Total assets in European occupational pension funds increased “significantly” in 2015, with asset allocation remaining broadly unchanged, according to the European Insurance and Occupational Pensions Authority (EIOPA).
The supervisory authority this week released its second half-year financial stability report for 2016, which includes a chapter capturing broad developments in the European occupational pension fund sector.
Much of the report is focused on the other part of EIOPA’s remit, the insurance and re-insurance sector.
It said the occupational pension fund market grew by 13.5% for the European Economic Area (EEA) in 2015 in terms of assets “owned” by the funds, and by 2.5% for the euro-zone; it did not state an absolute figure.
“This increase was partly caused by the drop in interest rates during 2015, which increased the market value of bond portfolios,” said EIOPA, noting that the UK and the Netherlands accounted for 83% of the European occupational pensions sector.
In most countries, the size of the occupational pension fund sector with respect to GDP – the penetration rate – grew in 2015 compared with 2014, according to the EIOPA report.
The ratio shrank in countries such as Ireland, the Netherlands and Finland.
EIOPA said the investment allocation for occupational pension funds – IORPs – had been “relatively stable” in the past three years.
Total exposure to bonds stood at 47% in 2015, and equities accounted for 28%.

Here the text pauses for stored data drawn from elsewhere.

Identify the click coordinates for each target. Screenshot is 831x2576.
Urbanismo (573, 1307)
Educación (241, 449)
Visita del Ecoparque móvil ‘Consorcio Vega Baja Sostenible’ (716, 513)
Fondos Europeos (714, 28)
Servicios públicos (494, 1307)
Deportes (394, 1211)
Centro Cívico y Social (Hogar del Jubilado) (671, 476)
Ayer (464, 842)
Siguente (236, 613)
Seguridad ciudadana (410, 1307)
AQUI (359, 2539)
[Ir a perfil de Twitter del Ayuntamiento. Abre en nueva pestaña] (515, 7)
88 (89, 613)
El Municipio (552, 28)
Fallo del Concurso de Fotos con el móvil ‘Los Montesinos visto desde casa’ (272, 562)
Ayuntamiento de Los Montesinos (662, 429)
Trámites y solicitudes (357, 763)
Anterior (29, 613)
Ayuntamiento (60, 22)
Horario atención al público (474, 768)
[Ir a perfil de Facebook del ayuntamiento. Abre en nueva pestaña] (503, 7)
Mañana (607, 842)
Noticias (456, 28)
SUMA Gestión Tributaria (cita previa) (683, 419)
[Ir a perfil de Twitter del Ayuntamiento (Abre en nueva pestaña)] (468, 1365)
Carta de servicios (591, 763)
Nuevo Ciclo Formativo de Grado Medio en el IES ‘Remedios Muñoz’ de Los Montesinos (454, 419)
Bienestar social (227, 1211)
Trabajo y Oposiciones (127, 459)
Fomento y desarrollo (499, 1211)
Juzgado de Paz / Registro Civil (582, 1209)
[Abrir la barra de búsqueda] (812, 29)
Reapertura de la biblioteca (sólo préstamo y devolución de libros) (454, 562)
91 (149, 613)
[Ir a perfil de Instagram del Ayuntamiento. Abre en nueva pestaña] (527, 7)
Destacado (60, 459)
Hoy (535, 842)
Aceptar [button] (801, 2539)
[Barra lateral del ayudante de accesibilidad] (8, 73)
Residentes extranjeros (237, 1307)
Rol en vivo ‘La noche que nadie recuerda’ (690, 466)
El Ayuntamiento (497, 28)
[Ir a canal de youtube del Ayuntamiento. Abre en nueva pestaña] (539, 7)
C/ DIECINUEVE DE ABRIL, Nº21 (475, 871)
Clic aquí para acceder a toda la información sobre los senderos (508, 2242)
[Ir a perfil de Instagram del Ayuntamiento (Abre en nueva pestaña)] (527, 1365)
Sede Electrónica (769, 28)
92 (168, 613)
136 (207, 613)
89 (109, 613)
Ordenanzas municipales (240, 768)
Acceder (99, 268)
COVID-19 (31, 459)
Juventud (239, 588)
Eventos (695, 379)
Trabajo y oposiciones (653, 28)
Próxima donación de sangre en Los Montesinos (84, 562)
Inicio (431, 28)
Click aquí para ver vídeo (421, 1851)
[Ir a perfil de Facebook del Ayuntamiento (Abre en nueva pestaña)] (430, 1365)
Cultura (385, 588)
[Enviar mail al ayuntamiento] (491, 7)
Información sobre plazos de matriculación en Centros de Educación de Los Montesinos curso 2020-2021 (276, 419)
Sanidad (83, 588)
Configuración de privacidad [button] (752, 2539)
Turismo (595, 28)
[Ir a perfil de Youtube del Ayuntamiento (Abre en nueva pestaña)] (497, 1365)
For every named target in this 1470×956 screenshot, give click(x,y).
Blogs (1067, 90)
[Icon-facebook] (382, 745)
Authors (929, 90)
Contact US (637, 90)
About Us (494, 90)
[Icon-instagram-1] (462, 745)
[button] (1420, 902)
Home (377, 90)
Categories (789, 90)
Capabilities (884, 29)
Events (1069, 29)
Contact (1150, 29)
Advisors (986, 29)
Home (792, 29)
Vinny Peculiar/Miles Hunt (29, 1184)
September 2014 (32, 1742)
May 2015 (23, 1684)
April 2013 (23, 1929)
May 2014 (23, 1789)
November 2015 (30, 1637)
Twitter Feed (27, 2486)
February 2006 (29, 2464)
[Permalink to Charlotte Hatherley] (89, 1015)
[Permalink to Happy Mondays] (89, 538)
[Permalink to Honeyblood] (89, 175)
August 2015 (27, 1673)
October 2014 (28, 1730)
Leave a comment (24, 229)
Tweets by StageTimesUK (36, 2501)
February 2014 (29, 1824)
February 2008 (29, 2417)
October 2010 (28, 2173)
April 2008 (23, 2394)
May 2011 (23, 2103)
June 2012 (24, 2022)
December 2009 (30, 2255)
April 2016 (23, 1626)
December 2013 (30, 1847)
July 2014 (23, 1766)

Over a nine-year period, changes have been more substantial, however, according to EIOPA.
It said there had been a decline in equities from 46% to 28% based on data for 16 countries (accounting for 97% of assets in the EEA) for the period from 2007 to 2015.
“A possible explanation is the de-risking of investment portfolios in the UK,” it said.
It published its latest ‘Purple Book’ of DB scheme data this week, according to which private sector DB funds had an average fixed income allocation of 51.3% at the end of March.
EIOPA said cover ratios for European defined benefit (DB) schemes had decreased “and remain a big concern for a number of countries”, EIOPA said.
It put the average weighted cover ratio at 95% for 2015, down from 104%.
The number of IORPs in Europe fell further in 2015, decreasing by 3% versus 2014, while overall active membership increased by 7%.
EIOPA said the overall increase in active membership could be attributed “to a large extent to the (gradual) introduction of auto-enrolment in the UK”.
The Dutch regulator has predicted that some 100 fewer pension funds will exist in the Netherlands by the end of next year due to consolidation.
The information in the pension fund overview is based on feedback provided by EIOPA members, with data for 2014 provided to EIOPA “with an approximate view of the financial position of IORPs during the covered period”.
The supervisory authority said several countries were in the process of collecting data and that, in some cases, 2014 figures were incomplete or based on estimates that may be subject to major revisions in the coming months.
It noted that the main valuation method applied by each country varied due to differing accounting principles applied across the EU, and that data availability varied substantially, “which hampers a thorough analysis and comparison of the pension market developments between [EU] member states”.